BEGIN PROVIDED PASSAGE

In a recent paper (here),
Tecumseh Fitch (TF) and colleagues argue that monkey vocal tracts are
structurally adequate for the production of human speech sounds. Why is this
important? Because, as the paper puts it:
Our findings imply that the evolution of human speech
capabilities required neural changes rather than modifications of vocal
anatomy. Macaques have a speech-ready vocal tract but lack a speech-ready brain
to control it.
This, in
other words, puts another nail in the coffin of those that look to provide a
continuity thesis style of explanation of human linguistic facility based on a
quantitative extension of what appears in our nearest cousins (i.e. If this is
right it then Phil Lieberman was wrong). If TF is right, then all that effort
expended in trying to teach primates to speak was a waste of time (which it
was) and the failure was not one that could be resolved by teaching them sign
(which in fact didn’t help) because the problem was neural not vocal. IMO, the
futility of this line of inquiry has been pretty obvious for a very long time,
but it is always nice to have another nail in a zombie’s coffin.
The
results are interesting for one other reason. It suggests that Chomsky’s
assumption that externalization is a late add-on to linguistic competence is on
the right track. FT provides evidence that vocalization of the kind that humans
have is already in place engineering wise in macaques. Their vocal tracts have
the wherewithal to produce a range of vowels and consonants similar to those
found in natural language. If they don’t use this to produce words and
sentences (or movie reviews or poems) it is not because they lack the vocal
tract structure to do so. What they lack is something else, something akin to
FL. And this is precisely Chomsky’s suggestion. Whatever changed later coupled
with an available system of externalization. This coupling of the new biologically
unique system with the old biologically speaking more generally available
system was bound to be messy given they were not made for each other. Getting the two to fit together required
gerrymandering and thus was born (that messy mongrel) morpho-phonology. FT
supports this picture in broad outlines.

END PROVIDED PASSAGE
BEGIN ENTRIES SUPPLIED

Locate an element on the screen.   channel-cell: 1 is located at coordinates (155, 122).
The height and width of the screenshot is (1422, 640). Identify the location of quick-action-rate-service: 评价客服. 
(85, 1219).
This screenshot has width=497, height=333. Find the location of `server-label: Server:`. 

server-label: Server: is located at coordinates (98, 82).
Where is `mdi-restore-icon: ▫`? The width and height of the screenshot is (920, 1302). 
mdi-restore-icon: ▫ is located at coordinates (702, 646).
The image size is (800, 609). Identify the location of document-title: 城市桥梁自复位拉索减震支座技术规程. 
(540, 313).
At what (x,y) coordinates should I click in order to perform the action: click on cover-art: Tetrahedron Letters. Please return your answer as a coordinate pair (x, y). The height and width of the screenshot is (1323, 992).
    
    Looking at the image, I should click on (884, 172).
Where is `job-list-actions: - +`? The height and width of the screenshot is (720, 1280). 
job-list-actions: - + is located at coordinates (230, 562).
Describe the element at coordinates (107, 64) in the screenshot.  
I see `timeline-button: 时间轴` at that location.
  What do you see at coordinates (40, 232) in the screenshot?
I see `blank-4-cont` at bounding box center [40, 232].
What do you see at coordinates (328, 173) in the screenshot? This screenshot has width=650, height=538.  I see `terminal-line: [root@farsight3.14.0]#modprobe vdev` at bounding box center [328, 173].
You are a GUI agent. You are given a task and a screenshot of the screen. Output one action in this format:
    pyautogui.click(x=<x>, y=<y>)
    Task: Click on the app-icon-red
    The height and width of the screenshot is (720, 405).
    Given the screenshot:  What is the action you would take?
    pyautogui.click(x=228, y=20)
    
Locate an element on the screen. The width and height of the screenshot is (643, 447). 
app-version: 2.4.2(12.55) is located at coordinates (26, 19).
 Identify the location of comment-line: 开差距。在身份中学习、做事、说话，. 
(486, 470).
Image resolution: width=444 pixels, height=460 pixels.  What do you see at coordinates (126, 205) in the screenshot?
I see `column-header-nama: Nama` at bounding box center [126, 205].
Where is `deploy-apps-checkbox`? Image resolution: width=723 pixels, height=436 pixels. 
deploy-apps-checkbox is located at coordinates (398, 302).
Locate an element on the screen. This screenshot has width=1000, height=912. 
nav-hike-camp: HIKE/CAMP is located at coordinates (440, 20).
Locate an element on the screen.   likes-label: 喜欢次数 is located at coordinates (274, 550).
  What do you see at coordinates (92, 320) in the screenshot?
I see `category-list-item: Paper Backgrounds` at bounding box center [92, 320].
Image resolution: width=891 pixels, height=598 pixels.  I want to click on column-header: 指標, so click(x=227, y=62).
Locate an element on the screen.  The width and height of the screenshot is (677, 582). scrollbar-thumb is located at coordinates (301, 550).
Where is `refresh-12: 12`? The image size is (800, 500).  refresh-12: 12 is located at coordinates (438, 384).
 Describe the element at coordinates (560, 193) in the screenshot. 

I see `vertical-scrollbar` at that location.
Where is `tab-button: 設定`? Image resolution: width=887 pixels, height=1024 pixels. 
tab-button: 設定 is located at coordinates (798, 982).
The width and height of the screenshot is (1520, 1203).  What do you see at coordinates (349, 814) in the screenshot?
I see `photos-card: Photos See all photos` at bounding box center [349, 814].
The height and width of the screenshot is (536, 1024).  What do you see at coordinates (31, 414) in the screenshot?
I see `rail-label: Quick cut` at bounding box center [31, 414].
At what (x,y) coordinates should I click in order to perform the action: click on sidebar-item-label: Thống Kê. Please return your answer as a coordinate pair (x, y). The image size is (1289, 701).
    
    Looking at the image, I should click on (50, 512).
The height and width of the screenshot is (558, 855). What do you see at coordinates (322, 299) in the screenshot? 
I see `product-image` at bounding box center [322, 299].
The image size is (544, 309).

END ENTRIES SUPPLIED

→ EXERCISE DETAILS
Do these statements agree with the text on monkey vocal tracts? (a) The paper finds that macaques lack a vocal tract suited to speech. (b) Teaching primates sign language did not help. (c) The writer takes the results as support for Chomsky's view that externalization is a late add-on. Answer yes or no for each and quote the deciding words. None of the data is needed here.

→ REPLY TO THE TASK
(a) No: "Macaques have a speech-ready vocal tract but lack a speech-ready brain to control it."
(b) Yes: "which in fact didn’t help"
(c) Yes: "It suggests that Chomsky’s assumption that externalization is a late add-on to linguistic competence is on the right track."